Research findings have revealed that bitter kola has a lot of medicinal benefits to those who eat it
| By Chinwe Okafor | Aug. 18, 2014 @ 01:00 GMT
HIPPOCRATES, the father of modern medicine once admonished: “Let food be thy medicine and medicine be thy food.” According to him, modern medicine tends towards disease prevention through foods but the majority of people who wish to eat healthy food may also miss out on the fact that cooking sometimes destroys or reduces certain elements that should nourish the body. Nutritionists say that while some foods are better eaten when cooked, some others such as fruits and certain vegetables are better eaten raw in order to get the most of each nutrient.
Bitter kola is one of such fruits which can be eaten raw and still benefit from its high nutritional content. Eating a piece of bitter kola daily can help in the treatment for low libido, low sperm count, erectile dysfunction, arthritis, reduction of eye pressure, treating hangover, improving lung function and knee osteoarthritis among others. Medical experts at Obafemi Awolowo University Teaching Hospital, OAUTH, in a study published in the Journal of Orthopaedic Surgery and Research, said that bitter kola has a significant analgesic/anti-inflammatory effects in knee osteoarthritis patients.
Bitter kola is a potential osteoarthritis disease activity modifier with good mid-term outcome. Another study on bitter kola published recently in Science Journal of Microbiology showed that seed and leaf of bitter kola have antibacterial activity on clinical isolates of Staphylococcus aureus, Escherichia coli, Salmonella typhi and Streptococcus pyogenes. Bitter kola has been shown to be a popular treatment for diarrhea and fever. The seed extract is antiseptic and is active mostly against gram-positive bacteria, while the leaf, is active mostly against gram-negative bacteria. It is also very efficacious for hepatitis.
In West Africa, bitter kola is now being harnessed as a cure for the Ebola virus infections and also against flu. The stem, bark and the seeds are used for acute fever, inflammation of the respiratory tract and throat infections. The seeds are also chewed to relieve hoarseness of voice, sore throat and cough. In folk medicine, the seed is used for the treatment of liver disorder and it’s also used in the treatment of dysentery and diarrhea. The leaves are used for stomachache and pains and they also serve as good remedy for typhoid fever.

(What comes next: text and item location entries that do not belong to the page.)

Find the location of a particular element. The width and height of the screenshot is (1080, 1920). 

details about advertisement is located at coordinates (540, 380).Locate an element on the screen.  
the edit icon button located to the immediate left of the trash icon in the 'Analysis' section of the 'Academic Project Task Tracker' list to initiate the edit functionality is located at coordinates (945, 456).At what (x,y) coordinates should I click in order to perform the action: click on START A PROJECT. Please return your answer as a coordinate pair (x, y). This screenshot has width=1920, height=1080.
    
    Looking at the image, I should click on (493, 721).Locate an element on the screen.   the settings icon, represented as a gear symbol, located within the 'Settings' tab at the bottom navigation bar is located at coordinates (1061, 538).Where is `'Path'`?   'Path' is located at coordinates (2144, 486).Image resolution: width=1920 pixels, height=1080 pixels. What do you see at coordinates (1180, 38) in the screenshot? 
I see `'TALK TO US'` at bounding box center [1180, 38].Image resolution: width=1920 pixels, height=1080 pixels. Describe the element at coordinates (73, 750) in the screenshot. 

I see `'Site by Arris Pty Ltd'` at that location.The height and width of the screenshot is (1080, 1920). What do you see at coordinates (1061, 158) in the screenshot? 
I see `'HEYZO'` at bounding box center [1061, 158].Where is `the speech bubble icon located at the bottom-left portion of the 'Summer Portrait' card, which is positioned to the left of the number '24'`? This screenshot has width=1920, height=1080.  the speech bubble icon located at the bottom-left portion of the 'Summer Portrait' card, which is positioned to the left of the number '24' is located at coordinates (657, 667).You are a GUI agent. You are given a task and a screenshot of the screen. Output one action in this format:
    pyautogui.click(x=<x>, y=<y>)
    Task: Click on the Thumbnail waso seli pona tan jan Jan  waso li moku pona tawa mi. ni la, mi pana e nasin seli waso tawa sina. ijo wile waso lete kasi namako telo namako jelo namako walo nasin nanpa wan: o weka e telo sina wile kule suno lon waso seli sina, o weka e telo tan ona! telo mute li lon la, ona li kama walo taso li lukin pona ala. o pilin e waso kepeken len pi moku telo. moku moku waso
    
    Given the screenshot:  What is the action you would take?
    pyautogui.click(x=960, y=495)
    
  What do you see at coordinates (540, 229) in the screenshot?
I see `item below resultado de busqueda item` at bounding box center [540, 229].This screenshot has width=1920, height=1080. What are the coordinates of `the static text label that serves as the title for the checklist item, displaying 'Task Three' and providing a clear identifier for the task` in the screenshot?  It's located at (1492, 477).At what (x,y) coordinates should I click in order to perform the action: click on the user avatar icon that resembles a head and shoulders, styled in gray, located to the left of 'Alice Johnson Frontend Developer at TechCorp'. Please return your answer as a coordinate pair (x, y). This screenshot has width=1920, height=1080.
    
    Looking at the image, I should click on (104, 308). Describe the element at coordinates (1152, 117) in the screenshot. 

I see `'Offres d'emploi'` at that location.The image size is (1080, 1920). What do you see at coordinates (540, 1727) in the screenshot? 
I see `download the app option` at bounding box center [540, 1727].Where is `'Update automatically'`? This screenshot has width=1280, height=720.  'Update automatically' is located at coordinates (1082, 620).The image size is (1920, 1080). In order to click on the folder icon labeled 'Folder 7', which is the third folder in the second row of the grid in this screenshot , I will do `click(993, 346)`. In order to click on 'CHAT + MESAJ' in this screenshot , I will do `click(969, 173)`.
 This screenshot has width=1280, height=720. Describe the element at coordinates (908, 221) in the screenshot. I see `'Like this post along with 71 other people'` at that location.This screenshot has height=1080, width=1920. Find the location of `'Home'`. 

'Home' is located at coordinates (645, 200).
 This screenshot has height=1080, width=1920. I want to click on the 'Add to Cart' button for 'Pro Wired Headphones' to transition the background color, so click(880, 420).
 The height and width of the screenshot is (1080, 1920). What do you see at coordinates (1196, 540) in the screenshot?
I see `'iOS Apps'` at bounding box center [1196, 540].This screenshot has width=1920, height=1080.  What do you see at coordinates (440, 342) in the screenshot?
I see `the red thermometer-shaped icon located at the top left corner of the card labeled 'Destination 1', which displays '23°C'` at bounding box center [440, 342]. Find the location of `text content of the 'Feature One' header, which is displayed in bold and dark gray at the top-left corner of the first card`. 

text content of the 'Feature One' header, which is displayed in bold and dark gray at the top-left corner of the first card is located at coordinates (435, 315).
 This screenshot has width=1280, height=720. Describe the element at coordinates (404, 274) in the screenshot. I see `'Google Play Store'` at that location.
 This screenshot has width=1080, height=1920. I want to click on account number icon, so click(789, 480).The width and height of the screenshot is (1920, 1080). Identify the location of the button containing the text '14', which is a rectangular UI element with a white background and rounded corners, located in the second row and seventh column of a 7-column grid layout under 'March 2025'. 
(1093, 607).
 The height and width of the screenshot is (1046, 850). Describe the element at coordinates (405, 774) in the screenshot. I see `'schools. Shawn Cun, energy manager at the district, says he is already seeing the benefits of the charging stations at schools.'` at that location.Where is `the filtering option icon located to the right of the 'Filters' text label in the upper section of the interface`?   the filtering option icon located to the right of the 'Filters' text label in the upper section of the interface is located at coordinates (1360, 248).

Generally used as a social snack and offered to guests in some cultural settings, bitter kola has been indicated in the treatment of laryngitis, general inflammation, bronchitis, viral infections and diabetes. Realnews gathered that some Igbo medicine-men prescribe the fruit for arthritic conditions and is eaten raw and not prepared as food because it has medicinal attributes. It is also taken dry as a remedy for dysentery and is said to provide an antidote against Strophanthus poisoning.
Some medical experts in Lagos have said that regular intake of bitter kola has little or no side effect on human health. They said that bitter kola is a potent antibiotic, which could be effective in the treatment of many ailments and infections. Bartholomew Brai, nutritional biochemist at the Nigerian Institute of Medical Research, Yaba, Lagos, said bitter kola is used in the preparation of herbal drugs either as a nourishment, a supplement or a herbal remedy.
However, Brai said: “If a patient on medication chews bitter kola, it will make the drugs ineffective but aside this, I do not think bitter kola has any other side effect Bitter kola has lots of health benefits, like the treatment of cough, sneezing, cold, diarrhoea, tuberculosis, bacterial infections and fever. It improves lungs’ function by expanding the alveolar ducts and sac in the lungs thereby improving and strengthening the fibres in the lung tissue.” He said that there was no recorded side effect to the regular intake of bitter kola, adding that it was all round medicinal.
Emeka Amaechi, a general physician, also said that bitter kola had chemical compounds that could help the breakdown of glycogen in the liver. “Bitter kola has antioxidant properties used as tonic for the liver and the gall bladder, which helps detoxifies the body system and it clears the voice by stimulating the production of mucus along the lining of the vocal tube which softens the dry throat and he added that bitter kola was an anti-poison. According to him, when food is suspected to be contaminated by bacteria, chewing of bitter kola will prevent the development of any infection or poison.
Amaechi said that biter kola helps to reduce eye pressure and relieves arthritis by reducing swelling, pain and increase joint movement. He also attested to the fact that the likely side effect of eating bitter kola could be incurred by any patient on drugs or medication. Botanically known as Garcinia kola, bitter kola belongs to the plant family Guttifereae. In Nigeria it is called oje in Bokyi, edun or efiari in Efik, efrie in Ejagham-Ekin, cida goro in Hausa, efiat in Ibibio, emiale in Icheve, igoligo in Idoma, aku-ilu or ugolo in Ibo, akaan in Ijo-Izon, okain in Isekiri, and orogbo in Yoruba.